A jovem gritava apavorada a cada contato da lâmina afiada no pescoço.

Lá fora, a algazarra só não era compartilhada por dois guardas e nove internos mortos.

Os funcionários foram esfaqueados com requintes de selvageria; tiveram as gargantas secionadas e os órgãos genitais decepados e introduzidos na boca. Os olhos abertos, sem vida, pareciam contemplar o desconhecido, assustados por gritos de pavor ou incomodados por calor intenso e abrasador.

Uma cena infernal!

Os garotos, por sua vez, despediram-se do mundo ao som dos estampidos das armas. Os projéteis perfuraram seus corpos magros, deixando-os exangues.

Sem vida.

Finalmente, chegou a polícia de choque, fortemente armada: capacetes, escudos, coletes à prova de balas, metralhadoras, fuzis que repetiam centenas de tiros por minuto.

Os portões foram abertos.

Os soldados entraram.

Os revoltosos pararam de brigar.

Renderam-se à força policial numerosa e ameaçadora. Os dedos dos policias estavam prestes a pressionar os gatilhos das armas. Ou os amotinados paravam ou mudariam de endereço.

O inferno os aguardava.

Na sala do diretor, quatro personagens dessa triste contenda entreolhavam-se assustados; de um lado, os dois meliantes rebelados, irresponsáveis e sem futuro; de outro, o diretor, representante de autoridades arrogantes e soberbas; entre eles, isenta de culpa, a profissional de imprensa, no exercício do sagrado direito de informar.

A refrega acabou.

Contaram-se dezoito mortos: dois guardas da Casa de Custódia, treze amotinados ainda imberbes, o diretor e a jovem jornalista.

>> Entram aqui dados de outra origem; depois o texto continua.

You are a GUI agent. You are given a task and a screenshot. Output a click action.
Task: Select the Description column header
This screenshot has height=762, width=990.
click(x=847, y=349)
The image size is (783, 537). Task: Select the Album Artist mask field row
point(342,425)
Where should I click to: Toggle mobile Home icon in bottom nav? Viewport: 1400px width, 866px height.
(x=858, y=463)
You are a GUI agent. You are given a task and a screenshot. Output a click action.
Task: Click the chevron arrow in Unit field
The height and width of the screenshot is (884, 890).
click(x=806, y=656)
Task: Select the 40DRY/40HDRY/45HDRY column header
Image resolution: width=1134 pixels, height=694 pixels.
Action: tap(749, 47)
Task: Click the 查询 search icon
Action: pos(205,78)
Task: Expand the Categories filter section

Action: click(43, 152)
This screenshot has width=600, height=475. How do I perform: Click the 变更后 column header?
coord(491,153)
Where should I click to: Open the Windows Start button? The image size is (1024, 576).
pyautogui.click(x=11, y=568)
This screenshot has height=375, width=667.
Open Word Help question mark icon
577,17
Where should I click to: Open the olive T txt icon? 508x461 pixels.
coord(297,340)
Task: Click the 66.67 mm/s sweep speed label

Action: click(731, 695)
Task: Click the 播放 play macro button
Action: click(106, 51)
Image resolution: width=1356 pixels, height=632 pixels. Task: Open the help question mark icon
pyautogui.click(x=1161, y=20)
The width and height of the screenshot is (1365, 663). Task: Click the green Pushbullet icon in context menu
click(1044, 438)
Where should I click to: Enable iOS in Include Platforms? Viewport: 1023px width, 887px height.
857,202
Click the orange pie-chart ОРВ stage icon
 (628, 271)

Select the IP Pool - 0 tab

O “Paraíba”, autor das três mortes finais, inclusive a do companheiro que havia sugerido entregar-se, exibia o estilete como troféu de guerra.

O bandido foi impiedosamente metralhado pelos policiais, ao invadirem a sala.

O cenário da última entrevista da jovem repórter era aterrador. Olhos sem vida mantinham-se abertos, como se contemplassem o inferno, em dia de maior sofrimento.

Alguns pareciam ver o próprio demônio, saudando-os com votos de “boas-vindas”!

Amélia teve sua biografia divulgada em todos os jornais do país e do exterior. Sua foto foi mostrada nas televisões do mundo inteiro, repetidas vezes. Seus feitos jornalísticos foram enaltecidos à exaustão.

E para homenagear sua efêmera passagem por este mundo tenebroso, gravaram um epitáfio na lápide fria do túmulo em que passara a residir: “Aqui jaz Amélia Cabral, assassinada no cumprimento do dever”.